Welcome to HPC News Bites.
I'm Doug Black.
Hi, Shaheen.
We start once again with techno-geopolitics with a report from Bloomberg that in the event of an invasion of Taiwan by mainland
China, the ASML chip manufacturing equipment used by Taiwan Semiconductor Manufacturing Company
can be disabled remotely. We're talking about ASML's school bus-sized extreme ultraviolet
machines that TSMC uses for production of advanced HPC and AI chips. ASML has been banned
from exporting those machines to China, delivering a distinct advantage to the US-led side of our
increasingly polarized world. We had a full podcast about this, and especially after your
coverage, Doug, two years ago of a paper published by military scholars whose scenario planning included the idea that
if an invasion were to happen, then TSMC factories should literally be blown up. Six months ago,
TSMC chairman Mark Liu addressed it directly, saying any military invasion will render TSMC
factories non-operable. So it looks like they've added a remote control capability to that.
That, of course,
starts its own domino effect, since anything that can be operated remotely is a cybersecurity attack surface itself. So hopefully they have enough security attached to this remote
disablement process to prevent bad actors from disrupting production. In our recent conversation
with John Shalf of the Berkeley
Lab, we talked about specialized silicon as a way of advancing performance and energy efficiency for
supercomputing. That concept got a nice case study this past week with the release of the
Crypto Super 500 report by my OrionX colleague, Stephen Perino. The list tracks cryptocurrency mining based on the so-called
proof-of-work consensus algorithm, which is one way to validate transactions in a decentralized
way. Only Bitcoin and a handful of other coins use that consensus model, so the name CryptoSuper500
is just an allusion to Top500. Proof-of-work is based on cryptographic hashing, so it's not the same as
scientific or AI computation, but just like supercomputing, it is both very computationally
intensive and its energy use is the subject of intense focus, since it directly impacts the
economic model for miners. So in the 12th edition of the report, Stephen looks at the silicon that is used for mining and how incredibly effective they are for what they do compared to a more general purpose approach.
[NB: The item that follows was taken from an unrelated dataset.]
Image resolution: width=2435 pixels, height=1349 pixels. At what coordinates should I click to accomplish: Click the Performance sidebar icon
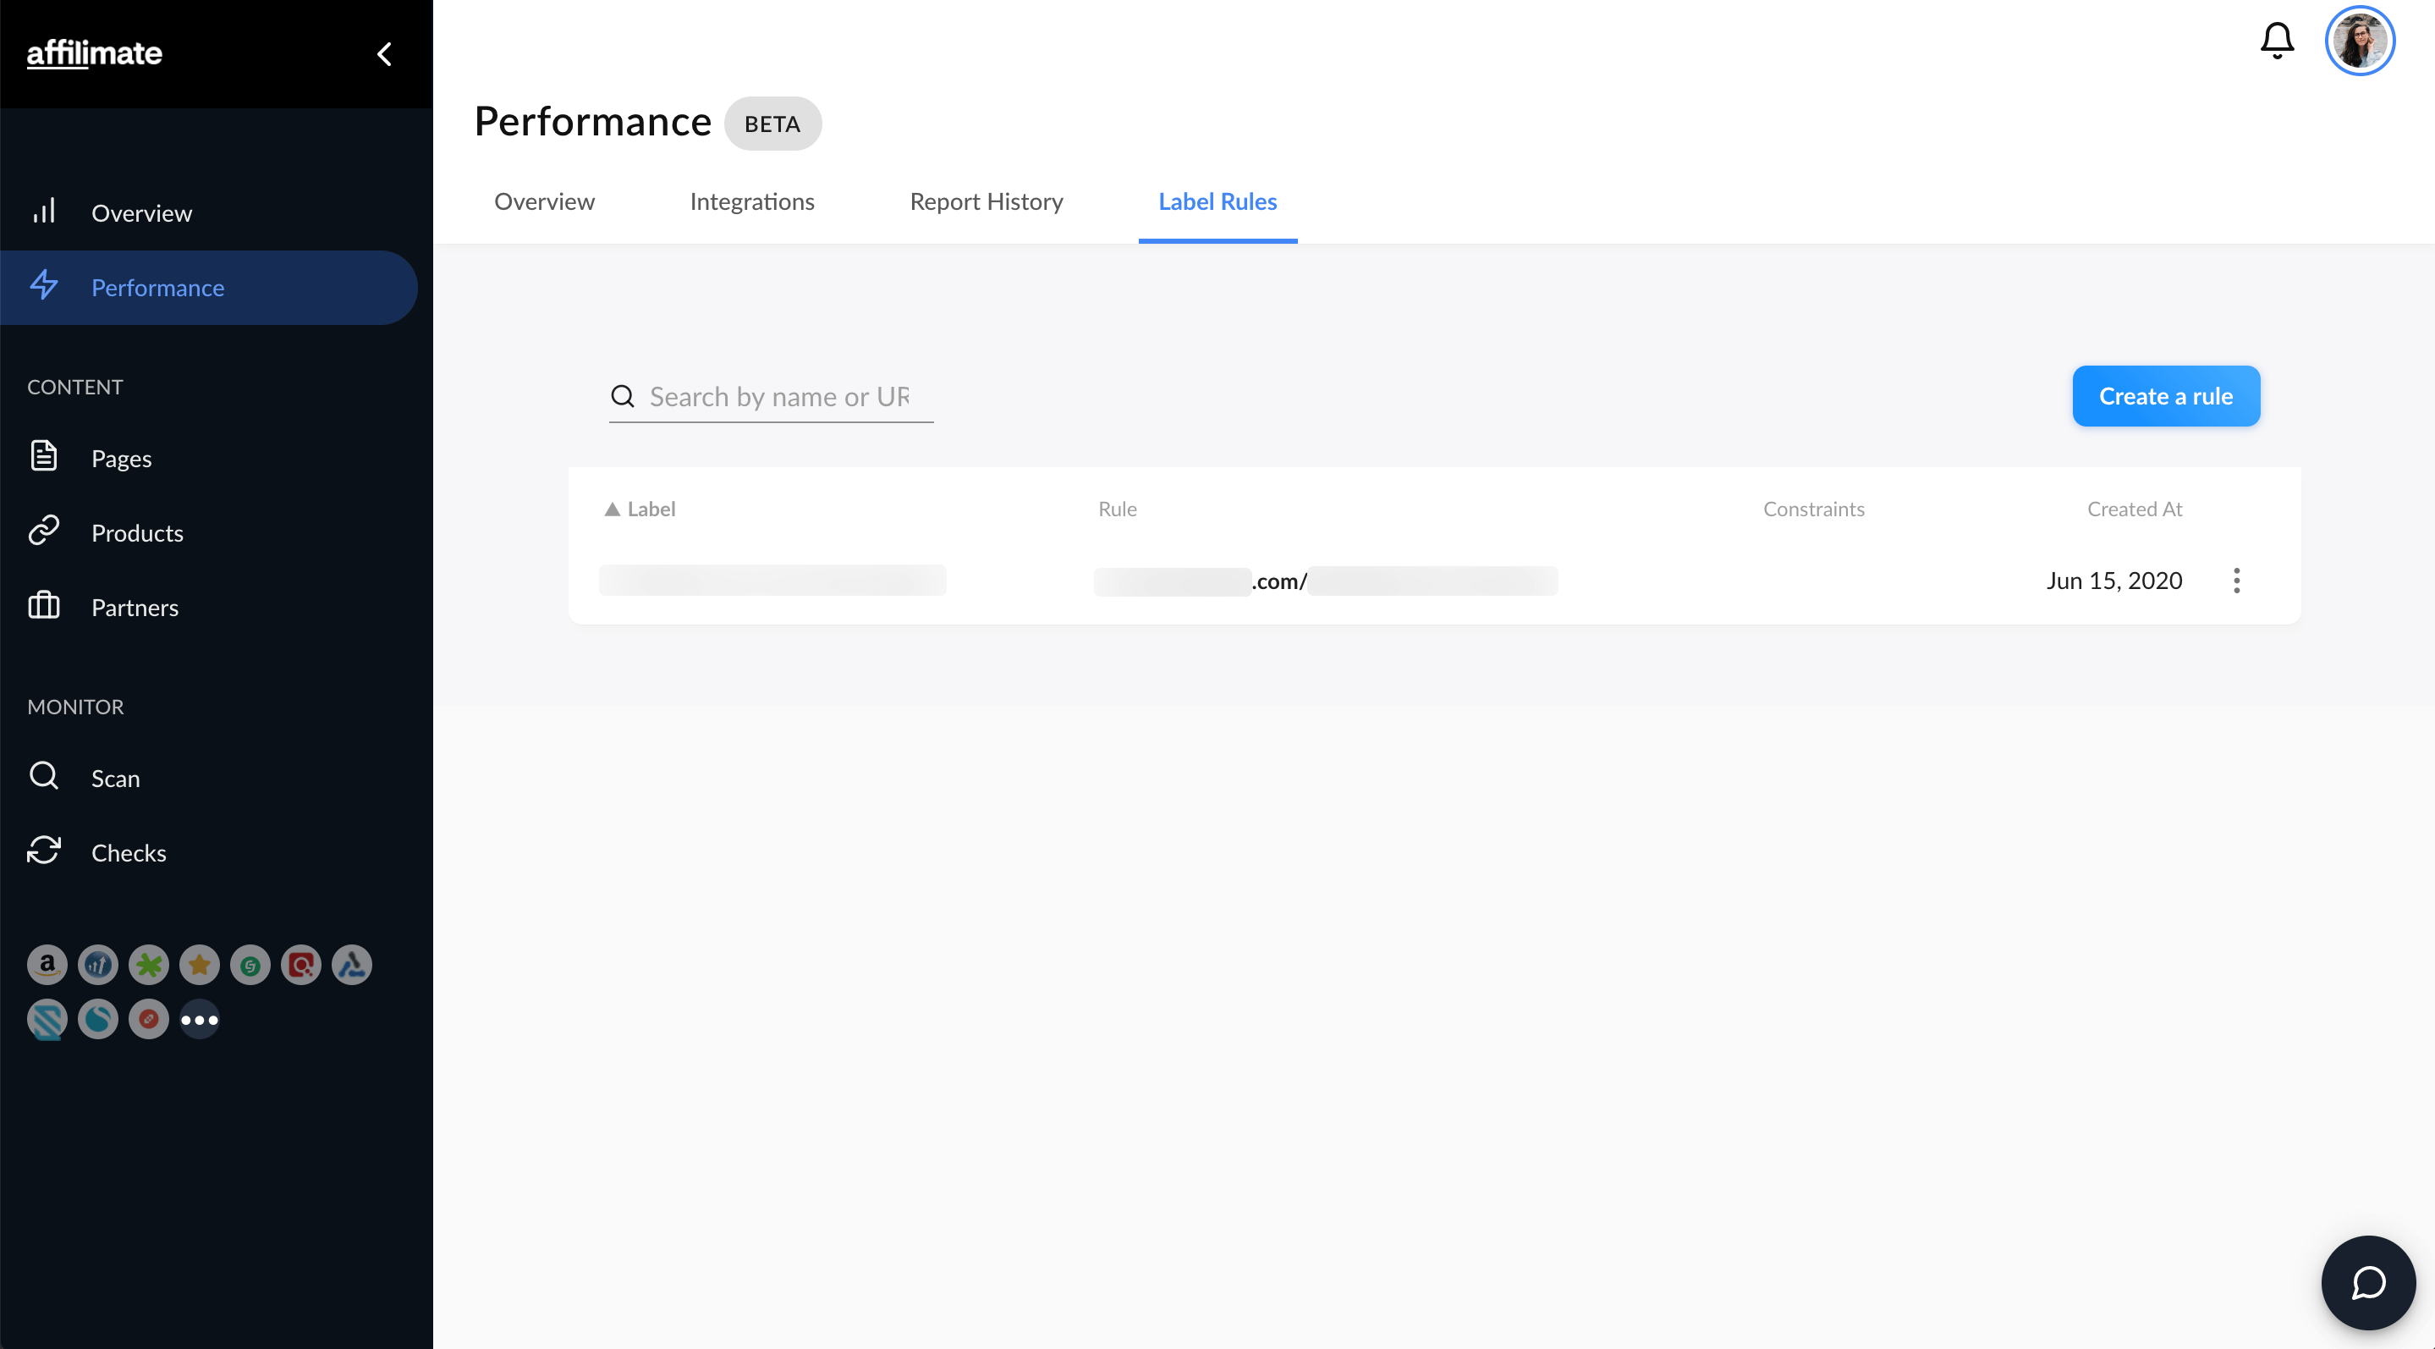click(46, 286)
He's saying this decentralized, auto-balanced Bitcoin network has emerged as a great example of a specialized supercomputer demonstrating the effectiveness of the specialized silicon strategy. Very interesting. And as we expect more examples of specialized silicon in supercomputing,
I encourage our listeners to look up the AtHBC podcast episode with John Schalf two weeks ago,
who expands on this topic. There's a report from the tech news site, The Information,
that Elon Musk says he plans to build what would be
the world's biggest AI supercomputer comprised of 100,000 NVIDIA H100s.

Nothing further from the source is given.